Larkhall is a residential district 1.2 miles from the centre of Bath with local shops including Goodies Deli, Larkhall Butchers, the Beaufort Bookshop, Larkhall Farm Shop, a dentist, Leak gift shop, a pharmacy, a pet shop, a hairdressers, Larkhall Deli Cafe, Ma Cuisine, Thali Curry House, two garages and a Chinese take-away. There are three pubs, The Rose and Crown, The Larkhall Inn and the Bladud's Head. Other amenities include Bath Artist Printmakers artist co-operative and The Rondo Theatre. Larkhall Square is at the centre of the shopping area. The local church is St Saviour's Church.
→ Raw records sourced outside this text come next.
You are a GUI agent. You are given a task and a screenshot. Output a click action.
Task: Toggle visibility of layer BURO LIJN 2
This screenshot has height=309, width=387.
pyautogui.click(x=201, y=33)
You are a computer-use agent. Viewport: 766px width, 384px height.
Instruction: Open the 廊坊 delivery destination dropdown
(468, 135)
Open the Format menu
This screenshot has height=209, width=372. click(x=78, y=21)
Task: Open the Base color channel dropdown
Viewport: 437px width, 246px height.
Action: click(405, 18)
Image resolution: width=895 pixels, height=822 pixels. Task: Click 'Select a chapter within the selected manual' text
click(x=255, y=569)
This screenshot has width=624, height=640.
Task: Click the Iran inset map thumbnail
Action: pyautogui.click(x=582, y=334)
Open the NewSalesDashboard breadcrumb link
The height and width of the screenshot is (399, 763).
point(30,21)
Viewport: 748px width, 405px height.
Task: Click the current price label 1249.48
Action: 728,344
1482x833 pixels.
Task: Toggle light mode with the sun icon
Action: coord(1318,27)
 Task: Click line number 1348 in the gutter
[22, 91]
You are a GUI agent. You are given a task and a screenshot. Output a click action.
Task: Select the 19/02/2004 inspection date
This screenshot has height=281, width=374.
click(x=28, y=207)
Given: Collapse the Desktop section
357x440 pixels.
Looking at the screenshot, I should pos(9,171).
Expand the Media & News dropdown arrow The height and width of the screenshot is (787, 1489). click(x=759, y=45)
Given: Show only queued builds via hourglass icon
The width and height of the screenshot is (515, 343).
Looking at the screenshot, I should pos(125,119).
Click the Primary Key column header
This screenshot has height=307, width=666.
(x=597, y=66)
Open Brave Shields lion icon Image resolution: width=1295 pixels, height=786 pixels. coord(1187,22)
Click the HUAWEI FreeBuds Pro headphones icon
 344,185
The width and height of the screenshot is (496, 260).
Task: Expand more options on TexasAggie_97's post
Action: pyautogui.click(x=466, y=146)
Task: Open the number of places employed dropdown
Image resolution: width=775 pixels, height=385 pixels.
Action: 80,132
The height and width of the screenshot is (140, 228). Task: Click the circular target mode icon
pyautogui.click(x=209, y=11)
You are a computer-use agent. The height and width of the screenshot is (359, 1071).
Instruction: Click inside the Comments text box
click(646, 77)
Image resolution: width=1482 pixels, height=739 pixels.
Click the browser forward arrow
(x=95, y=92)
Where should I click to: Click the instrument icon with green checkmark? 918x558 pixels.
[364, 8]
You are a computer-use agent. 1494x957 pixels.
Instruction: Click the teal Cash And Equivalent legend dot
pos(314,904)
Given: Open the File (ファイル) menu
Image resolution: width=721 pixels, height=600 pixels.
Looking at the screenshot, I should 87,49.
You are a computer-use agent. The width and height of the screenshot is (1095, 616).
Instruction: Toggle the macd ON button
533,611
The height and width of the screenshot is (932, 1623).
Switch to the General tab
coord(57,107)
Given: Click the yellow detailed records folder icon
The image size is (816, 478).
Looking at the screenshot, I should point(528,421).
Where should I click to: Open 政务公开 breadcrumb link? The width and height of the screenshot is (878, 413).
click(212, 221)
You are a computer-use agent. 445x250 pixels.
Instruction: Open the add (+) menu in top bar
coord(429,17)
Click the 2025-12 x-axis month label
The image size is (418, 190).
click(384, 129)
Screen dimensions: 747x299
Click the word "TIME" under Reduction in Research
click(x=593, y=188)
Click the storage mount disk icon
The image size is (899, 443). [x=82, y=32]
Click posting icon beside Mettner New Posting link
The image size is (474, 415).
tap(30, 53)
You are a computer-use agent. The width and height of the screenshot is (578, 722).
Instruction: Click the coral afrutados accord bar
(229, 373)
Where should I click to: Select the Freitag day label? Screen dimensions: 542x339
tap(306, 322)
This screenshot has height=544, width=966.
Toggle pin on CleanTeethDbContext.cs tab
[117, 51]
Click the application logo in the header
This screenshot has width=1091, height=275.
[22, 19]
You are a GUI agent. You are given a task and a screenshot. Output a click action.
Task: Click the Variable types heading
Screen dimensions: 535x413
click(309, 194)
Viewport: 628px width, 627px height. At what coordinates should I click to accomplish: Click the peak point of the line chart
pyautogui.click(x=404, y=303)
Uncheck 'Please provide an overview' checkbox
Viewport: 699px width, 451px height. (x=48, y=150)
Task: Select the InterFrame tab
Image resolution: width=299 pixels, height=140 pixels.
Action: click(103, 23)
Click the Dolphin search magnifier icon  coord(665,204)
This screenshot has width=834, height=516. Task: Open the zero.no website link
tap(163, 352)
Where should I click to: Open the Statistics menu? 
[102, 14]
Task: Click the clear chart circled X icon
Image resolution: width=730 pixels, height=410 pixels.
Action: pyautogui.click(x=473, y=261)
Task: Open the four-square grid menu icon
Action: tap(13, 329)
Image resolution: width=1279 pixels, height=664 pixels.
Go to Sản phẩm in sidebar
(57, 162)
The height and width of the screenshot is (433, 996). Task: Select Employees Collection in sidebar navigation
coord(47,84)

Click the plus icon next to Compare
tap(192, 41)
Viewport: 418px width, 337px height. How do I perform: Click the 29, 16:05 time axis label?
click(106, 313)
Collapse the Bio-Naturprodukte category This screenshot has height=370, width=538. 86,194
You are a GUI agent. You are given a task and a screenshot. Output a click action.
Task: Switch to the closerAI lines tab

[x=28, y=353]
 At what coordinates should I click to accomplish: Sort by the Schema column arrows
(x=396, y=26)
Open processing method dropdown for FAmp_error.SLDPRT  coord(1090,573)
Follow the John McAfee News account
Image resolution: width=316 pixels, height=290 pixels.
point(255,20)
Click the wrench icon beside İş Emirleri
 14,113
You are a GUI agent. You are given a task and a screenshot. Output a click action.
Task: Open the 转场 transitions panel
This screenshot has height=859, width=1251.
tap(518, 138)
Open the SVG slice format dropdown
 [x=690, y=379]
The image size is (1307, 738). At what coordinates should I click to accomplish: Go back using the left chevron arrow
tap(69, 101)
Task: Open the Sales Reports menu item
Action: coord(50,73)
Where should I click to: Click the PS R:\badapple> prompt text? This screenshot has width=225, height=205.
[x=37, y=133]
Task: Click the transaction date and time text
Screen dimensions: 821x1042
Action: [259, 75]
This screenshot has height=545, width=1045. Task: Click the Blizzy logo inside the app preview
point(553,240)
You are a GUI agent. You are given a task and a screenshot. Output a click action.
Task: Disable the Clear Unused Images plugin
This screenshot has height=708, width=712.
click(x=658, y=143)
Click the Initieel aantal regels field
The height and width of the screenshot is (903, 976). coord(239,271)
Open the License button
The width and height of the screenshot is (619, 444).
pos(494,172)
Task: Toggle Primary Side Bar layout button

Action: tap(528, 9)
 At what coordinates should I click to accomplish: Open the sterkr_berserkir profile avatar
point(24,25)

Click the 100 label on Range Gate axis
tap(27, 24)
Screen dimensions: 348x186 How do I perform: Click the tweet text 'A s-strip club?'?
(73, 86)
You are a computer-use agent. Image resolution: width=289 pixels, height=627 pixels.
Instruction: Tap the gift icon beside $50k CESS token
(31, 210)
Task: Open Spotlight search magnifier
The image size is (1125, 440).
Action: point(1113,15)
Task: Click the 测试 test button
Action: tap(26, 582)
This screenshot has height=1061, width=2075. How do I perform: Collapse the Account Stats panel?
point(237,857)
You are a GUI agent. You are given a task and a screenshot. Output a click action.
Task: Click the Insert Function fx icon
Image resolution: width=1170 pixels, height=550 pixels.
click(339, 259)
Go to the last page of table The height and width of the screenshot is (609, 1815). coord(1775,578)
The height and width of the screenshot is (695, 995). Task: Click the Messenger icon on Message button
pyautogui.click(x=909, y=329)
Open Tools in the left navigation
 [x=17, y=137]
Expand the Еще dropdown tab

Every year, since 2009, Larkhall has hosted the Larkhall Festival with abundant games, food, raffles and stalls. The festival's main venue is the New Oriel Hall but the Rose & Crown and Larkhall Inn pubs, Leak Gift shop, Alice Park and St. Mark's School also join in.

==Services==
It has an infant and junior school, St Saviour's CofE Infant School and St Saviour's CofE Junior School. There is also a secondary school, St Mark's School.

Larkhall has a village hall, the New Oriel Hall, which has a range of classes and clubs for all ages, and a community library.

Larkhall is served by the number 7 and 6 bus service which runs every 30 minutes.

==Sport and leisure==
Larkhall has a Non-League football club Larkhall Athletic F.C. who play their home games at Plain Ham ground.

The Larkhall Recreation Ground, known as 'The Backfields', has a children's play ground, basketball hoops, and good views of Little Solsbury Hill.

Alice Park, located on Gloucester Road, is an 8-acre memorial park with lawns, a children's playground, a community garden of fruit trees and vegetable beds, six tennis courts and a summer cafe.